\(u = tan^{-1} (x + \sqrt {1 + x^2})\)

\(v = \frac {tan^{-1}x}{1 + \sqrt{1 + x^2}}\)

\(\frac{d u}{d x} = \frac{1}{1 + (x + \sqrt{1 + x^2})^2} \;\frac {d}{dx} (x + \sqrt{1+ x^2})\)

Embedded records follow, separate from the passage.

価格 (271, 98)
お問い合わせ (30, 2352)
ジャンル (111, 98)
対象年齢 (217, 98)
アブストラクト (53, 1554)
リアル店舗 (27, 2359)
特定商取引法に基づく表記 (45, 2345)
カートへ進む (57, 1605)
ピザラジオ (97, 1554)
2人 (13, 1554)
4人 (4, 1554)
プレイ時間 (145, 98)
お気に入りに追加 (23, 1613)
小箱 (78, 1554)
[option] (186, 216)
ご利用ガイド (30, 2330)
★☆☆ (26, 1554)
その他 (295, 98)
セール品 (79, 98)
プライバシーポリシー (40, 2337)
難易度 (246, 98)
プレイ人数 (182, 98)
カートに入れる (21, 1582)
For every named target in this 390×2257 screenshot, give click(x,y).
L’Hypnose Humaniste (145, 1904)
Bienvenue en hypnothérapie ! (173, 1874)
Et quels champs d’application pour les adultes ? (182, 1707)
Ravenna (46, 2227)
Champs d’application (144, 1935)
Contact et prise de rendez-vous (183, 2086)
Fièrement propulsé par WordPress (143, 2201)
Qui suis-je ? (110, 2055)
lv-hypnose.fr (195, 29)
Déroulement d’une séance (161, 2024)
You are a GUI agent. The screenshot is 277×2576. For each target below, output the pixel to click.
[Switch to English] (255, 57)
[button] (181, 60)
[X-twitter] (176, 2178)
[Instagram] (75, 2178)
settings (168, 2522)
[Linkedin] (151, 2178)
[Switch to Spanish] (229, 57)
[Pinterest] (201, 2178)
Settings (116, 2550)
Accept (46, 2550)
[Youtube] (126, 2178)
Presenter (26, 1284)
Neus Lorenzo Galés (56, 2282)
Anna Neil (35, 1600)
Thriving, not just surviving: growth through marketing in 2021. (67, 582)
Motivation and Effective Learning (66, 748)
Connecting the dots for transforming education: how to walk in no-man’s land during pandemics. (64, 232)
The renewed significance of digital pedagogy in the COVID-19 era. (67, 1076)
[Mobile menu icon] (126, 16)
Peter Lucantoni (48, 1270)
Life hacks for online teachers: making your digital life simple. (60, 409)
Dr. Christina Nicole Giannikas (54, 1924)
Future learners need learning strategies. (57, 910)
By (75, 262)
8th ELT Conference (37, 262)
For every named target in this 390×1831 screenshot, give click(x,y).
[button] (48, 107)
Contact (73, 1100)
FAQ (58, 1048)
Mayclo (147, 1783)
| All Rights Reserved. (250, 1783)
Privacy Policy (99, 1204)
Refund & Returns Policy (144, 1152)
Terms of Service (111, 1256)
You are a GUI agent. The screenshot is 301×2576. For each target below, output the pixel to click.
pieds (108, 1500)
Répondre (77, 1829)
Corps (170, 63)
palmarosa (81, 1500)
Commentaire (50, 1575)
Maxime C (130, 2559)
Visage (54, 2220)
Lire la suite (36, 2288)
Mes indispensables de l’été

\(= \frac{1}{2(x^2 + 1) + 2x\sqrt{1 + x^2}} \times \left(1 + \frac{2x}{2\sqrt{1 + x^2}}\right)\)

\(= \frac 1{2\sqrt{x^2 + 1} .(\sqrt{x^2 + 1}+x)} \times \frac {x + \sqrt{1 +x^2}}{\sqrt {1 +x^2}}\)

\(=\frac 1{2(1 +x^2)}\)

\(\frac{d v}{d x} = \cfrac{(1 + \sqrt {1 +x^2})\times \frac 1{1+x^2} - tan^{-1}x \times\frac{2x}{2\sqrt{1 + x^2}}}{(1+ \sqrt{1 +x^2})^2}\)

\(=\cfrac {\frac{1 + \sqrt{1 +x^2}}{1 + x^2} - \frac{xtan^{-1}x}{\sqrt{1 + x^2}}}{( 1 + \sqrt{1 + x^2})^2}\)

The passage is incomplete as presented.